Here is a brief summary of the test case I used for all the below benchmarks:
embedding layer width = 64
rnn width = 192
rnn sequence length = 20
hidden layer width = 96 (fed by final RNN state)
learning rate = 0.05, momentum = 0.8 (SGD with momentum)
batch size = 32
epochs = 2 (~250k examples per epoch)
Build TensorFlow from Source
I suspect many people ignore these warnings at TensorFlow startup:
The TensorFlow library wasn't compiled to use SSE instructions, but these are available on your machine and could speed up CPU computations.
The TensorFlow library wasn't compiled to use SSE2 instructions, but these are available on your machine and could speed up CPU computations.
The TensorFlow library wasn't compiled to use SSE3 instructions, but these are available on your machine and could speed up CPU computations.
The TensorFlow library wasn't compiled to use SSE4.1 instructions, but these are available on your machine and could speed up CPU computations.
The TensorFlow library wasn't compiled to use SSE4.2 instructions, but these are available on your machine and could speed up CPU computations.

RAW DATA:
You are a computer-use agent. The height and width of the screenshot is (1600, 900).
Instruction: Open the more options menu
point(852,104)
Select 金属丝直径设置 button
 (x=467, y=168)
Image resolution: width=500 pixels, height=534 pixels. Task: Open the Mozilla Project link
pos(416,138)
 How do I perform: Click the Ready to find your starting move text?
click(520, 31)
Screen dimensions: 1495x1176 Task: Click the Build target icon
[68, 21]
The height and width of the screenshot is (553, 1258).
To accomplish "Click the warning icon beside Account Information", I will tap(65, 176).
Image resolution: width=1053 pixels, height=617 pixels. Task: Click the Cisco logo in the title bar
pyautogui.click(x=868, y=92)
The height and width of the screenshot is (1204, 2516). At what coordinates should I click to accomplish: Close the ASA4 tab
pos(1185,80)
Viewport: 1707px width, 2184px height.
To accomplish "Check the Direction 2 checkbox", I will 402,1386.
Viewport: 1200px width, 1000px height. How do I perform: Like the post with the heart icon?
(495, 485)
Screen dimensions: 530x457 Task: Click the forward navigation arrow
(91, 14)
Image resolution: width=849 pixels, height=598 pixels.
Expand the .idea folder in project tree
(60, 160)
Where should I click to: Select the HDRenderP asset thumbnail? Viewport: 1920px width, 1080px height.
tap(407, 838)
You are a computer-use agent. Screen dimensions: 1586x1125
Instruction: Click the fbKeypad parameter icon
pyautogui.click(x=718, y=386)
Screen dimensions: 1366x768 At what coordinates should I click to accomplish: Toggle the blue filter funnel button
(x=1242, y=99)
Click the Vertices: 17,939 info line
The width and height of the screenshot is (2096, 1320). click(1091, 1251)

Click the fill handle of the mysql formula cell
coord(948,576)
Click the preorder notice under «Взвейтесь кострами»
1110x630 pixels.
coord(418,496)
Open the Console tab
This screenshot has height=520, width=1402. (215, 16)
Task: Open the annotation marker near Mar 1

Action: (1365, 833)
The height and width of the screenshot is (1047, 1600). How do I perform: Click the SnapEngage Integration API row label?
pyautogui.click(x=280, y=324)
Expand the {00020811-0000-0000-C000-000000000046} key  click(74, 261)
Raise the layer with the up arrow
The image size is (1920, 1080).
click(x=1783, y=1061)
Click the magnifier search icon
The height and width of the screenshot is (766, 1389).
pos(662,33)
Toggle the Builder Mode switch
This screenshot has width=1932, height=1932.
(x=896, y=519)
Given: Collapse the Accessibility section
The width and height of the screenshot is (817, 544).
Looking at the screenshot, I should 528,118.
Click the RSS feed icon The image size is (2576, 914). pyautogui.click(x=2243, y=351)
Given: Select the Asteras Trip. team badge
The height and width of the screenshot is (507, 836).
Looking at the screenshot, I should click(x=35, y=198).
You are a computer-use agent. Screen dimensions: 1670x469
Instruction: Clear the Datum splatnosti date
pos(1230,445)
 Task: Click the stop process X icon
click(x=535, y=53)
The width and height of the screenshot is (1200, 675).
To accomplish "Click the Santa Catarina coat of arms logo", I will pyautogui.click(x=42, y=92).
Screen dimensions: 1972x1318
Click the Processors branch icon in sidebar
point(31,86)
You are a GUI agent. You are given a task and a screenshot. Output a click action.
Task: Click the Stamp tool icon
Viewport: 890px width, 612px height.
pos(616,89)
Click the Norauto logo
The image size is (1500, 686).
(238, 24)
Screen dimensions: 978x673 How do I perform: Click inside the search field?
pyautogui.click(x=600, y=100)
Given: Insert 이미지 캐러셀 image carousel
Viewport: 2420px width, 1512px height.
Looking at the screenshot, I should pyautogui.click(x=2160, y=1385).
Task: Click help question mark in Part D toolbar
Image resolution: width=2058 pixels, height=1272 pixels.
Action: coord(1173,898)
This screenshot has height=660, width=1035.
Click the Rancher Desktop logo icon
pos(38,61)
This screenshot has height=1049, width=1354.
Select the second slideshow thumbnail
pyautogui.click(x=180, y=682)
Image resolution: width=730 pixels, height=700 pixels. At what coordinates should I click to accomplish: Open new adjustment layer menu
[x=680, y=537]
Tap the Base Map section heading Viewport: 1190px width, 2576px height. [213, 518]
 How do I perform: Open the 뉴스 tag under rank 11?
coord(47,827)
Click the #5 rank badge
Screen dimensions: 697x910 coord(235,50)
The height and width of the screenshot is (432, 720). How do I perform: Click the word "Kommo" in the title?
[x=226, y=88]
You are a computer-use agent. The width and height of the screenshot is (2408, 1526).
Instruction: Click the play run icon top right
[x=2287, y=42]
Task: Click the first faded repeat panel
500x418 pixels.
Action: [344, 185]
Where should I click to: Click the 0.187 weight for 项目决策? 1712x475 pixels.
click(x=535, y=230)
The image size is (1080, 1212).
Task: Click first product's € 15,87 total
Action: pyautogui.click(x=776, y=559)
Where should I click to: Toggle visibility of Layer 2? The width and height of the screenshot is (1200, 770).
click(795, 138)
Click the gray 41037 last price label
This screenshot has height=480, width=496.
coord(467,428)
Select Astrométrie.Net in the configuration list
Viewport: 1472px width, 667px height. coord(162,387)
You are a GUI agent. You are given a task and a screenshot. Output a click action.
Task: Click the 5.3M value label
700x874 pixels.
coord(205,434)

REQUESTS:
a – In the TensorFlow benchmark text, what learning rate and momentum does the test case use?
b – Continue the TensorFlow benchmark text from the point where it stops.
The items are separate material and have no connection to the TensorFlow benchmark text.

EXERCISE ANSWERS:
a – A learning rate of 0.05 and a momentum of 0.8, using SGD with momentum.

b –
The TensorFlow library wasn't compiled to use AVX instructions, but these are available on your machine and could speed up CPU computations.
The TensorFlow library wasn't compiled to use AVX2 instructions, but these are available on your machine and could speed up CPU computations.
The TensorFlow library wasn't compiled to use FMA instructions, but these are available on your machine and could speed up CPU computations.
The TensorFlow Performance Guide recommends building from source, but gives no benchmarks on speed improvement. I rarely go through the effort of building from source, and never on a complex piece of software like TensorFlow. I decided to give it a shot, and honestly, it wasn’t very difficult.
The speed improvement was 1.8x on a CPU (noted as ‘laptop’ in the table):
pip (laptop) | source (laptop) | pip (GPU) | source (GPU) | |
---|---|---|---|---|
GRUCell | 390s | 258s | 240s | 228s |
Hand-Built GRU | 339s | 187s | 210s | 209s |
Table 1. Comparison of run times. laptop = Intel i5 w/ Linux. GPU = AWS EC2 p2.xlarge instance (1 x NVIDIA K80). pip = TensorFlow install with pip. source = Build from source using bazel
.
The speed improvement on a GPU machine was negligible. The CUDA and cuDNN libraries from NVIDIA are already compiled and optimized for their GPU.
Hand-Built vs. GRUCell + dynamic_rnn
As you probably noted above, the hand-built GRU provided an additional performance boost on top of compiling for your native CPU.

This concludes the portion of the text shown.